Henry Ford: The First Action Hero

Bryan Myrkle
by Bryan Myrkle

I once read that a person with experience caring for horses knows more about what it meant to be a human in the last thousand years than anyone without. Similarly, anyone who's driven a Model T knows more about what it felt like to be an American in the first half of the 20th Century than anyone who hasn't. History records the Model T as a two-fold blessing: it created the American working class and it put them behind the wheel. Again, the map is not the territory. To fully appreciate the Model T's impact on American psychology, you have to get behind the wheel.

Easier said than done. It takes a slim person to squeeze between the Model T's steering wheel and driver's seat. Most modern operators have to enter from the passenger side and slide over. Once there, only the Model T's helm works like a contemporary car's controls. The Flivver's throttle is on the column. Forward speeds are moderated by an unfamiliar lever and pedal combination. Another foot pedal shifts the car into reverse and doubles as a second brake. Before any of this, drivers of Model T's built before 1926 face the daunting prospect of using the 'Armstrong Starter' or hand crank. A second lever on the column retards the spark timing; which makes the starting procedure a bit easier and safer. (Broken wrists and arms eventually led to the development of the electric starter, and many older cars were retrofitted with the device as soon as they became available.)

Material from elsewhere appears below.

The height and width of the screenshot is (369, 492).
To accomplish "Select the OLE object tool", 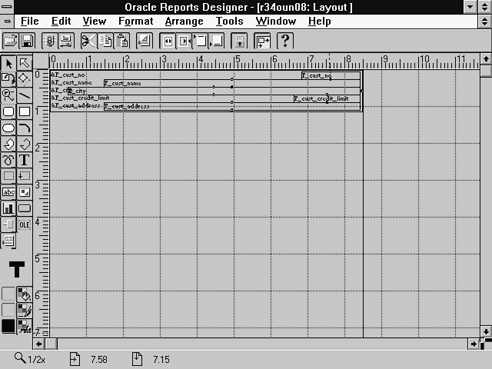I will 25,224.
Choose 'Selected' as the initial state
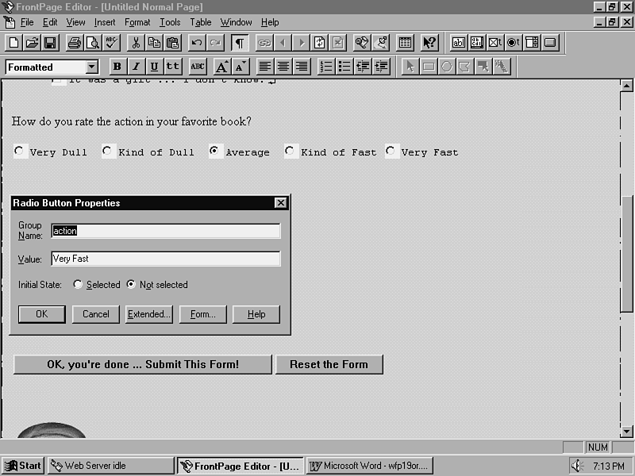The width and height of the screenshot is (635, 476). pyautogui.click(x=78, y=285)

Once modern passengers crest 20 mph in a Model T, many conclude that the car is a fragile and dangerous Rube Goldberg device. Not so. The Model T was a fully realized automobile built to cope with the challenging conditions of its time. Ford produced more than 15 million of the so-called Tin Lizzies. And while they clatter and squeak interminably, the car could take a real beating. Even the roughest patch of modern roadway is a blessing compared to the nominal 'roads' that T's ably traversed.

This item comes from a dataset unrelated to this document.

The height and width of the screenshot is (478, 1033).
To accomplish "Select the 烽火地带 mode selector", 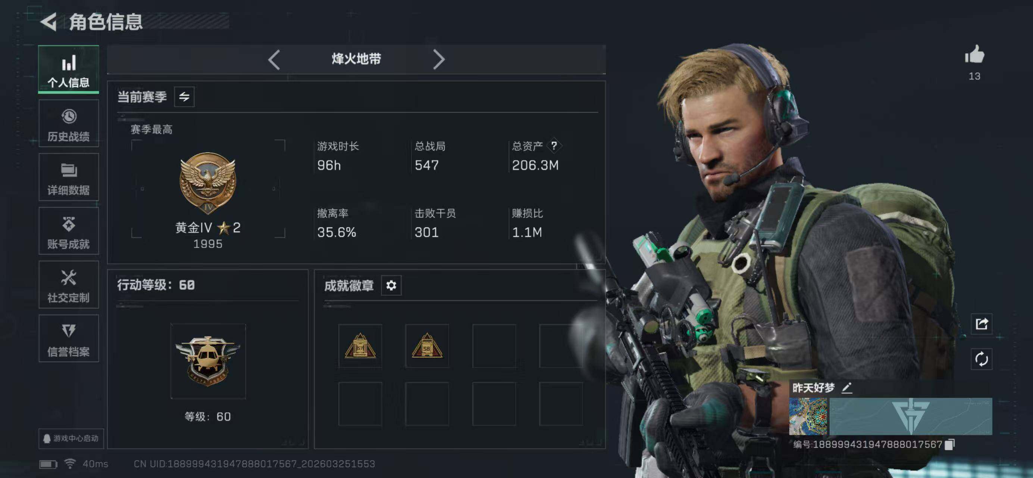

Taking the wheel of a nearly 100-year-old car puts one in a museum gallery frame of mind; you expect the machine to behave as carefully as you do. But a Model T is not as hesitant as its novice driver. One would not suppose that 4-inch-wide tires propelled by a 20hp 2.9-liter four-cylinder engine could keep up with a lawn mower, let alone snap your head back on take-off. But Henry Ford knew what he was doing. While it's no quarter-mile champ, a 'T' is unexpectedly quick-– a fact emphasized by the open-air cabins found on most of the early models.

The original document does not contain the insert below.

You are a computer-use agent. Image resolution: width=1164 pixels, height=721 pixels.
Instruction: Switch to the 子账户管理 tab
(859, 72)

The Model T has three speeds – faster, slower and reverse. With time, the modern driver's mind recalibrates, confidence grows and the little car starts to seem quite nimble and fun. You begin to understand why the Model T was such a beloved vehicle. They were incredibly versatile machines that integrated themselves into their owners' lives in surprising ways. After a few years on the road, many T's found work in the fields as hardy and affordable farm tractors. (The conversion could be done in the barnyard.) And for a car famous for its uniformity– any color you want so long as it's black– most Model T's were highly customized with dozens of available accessories.

Ford produced the Model T from 1908 to 1927. Its impact on American society is impossible to overstate. For example, the Model T helped America win World War One and Two. While German soldiers were often forced to abandon their exquisitely engineered tanks and trucks, millions of American soldiers could fix their internal combustion-powered equipment, thanks to their hands-on experience with the Model T. Writer and essayist E. B. White mourned the Model T's gradual disappearance from the American landscape, saying that "the old Ford practically was the American scene." For better or worse, the Model T changed the world.

The reality of this history is almost lost in the mists of time. But not quite. Although we can't understand what it was like to glimpse a Model T for the first time, that same sense of wonder and freedom still greets the Model T driver when they take the wheel. I don't know how many of the 15 million T's produced are still on the road. But if you can finagle a drive, seize the opportunity with both hands. You'll make a personal connection with one of the most influential and important Americans in our national history.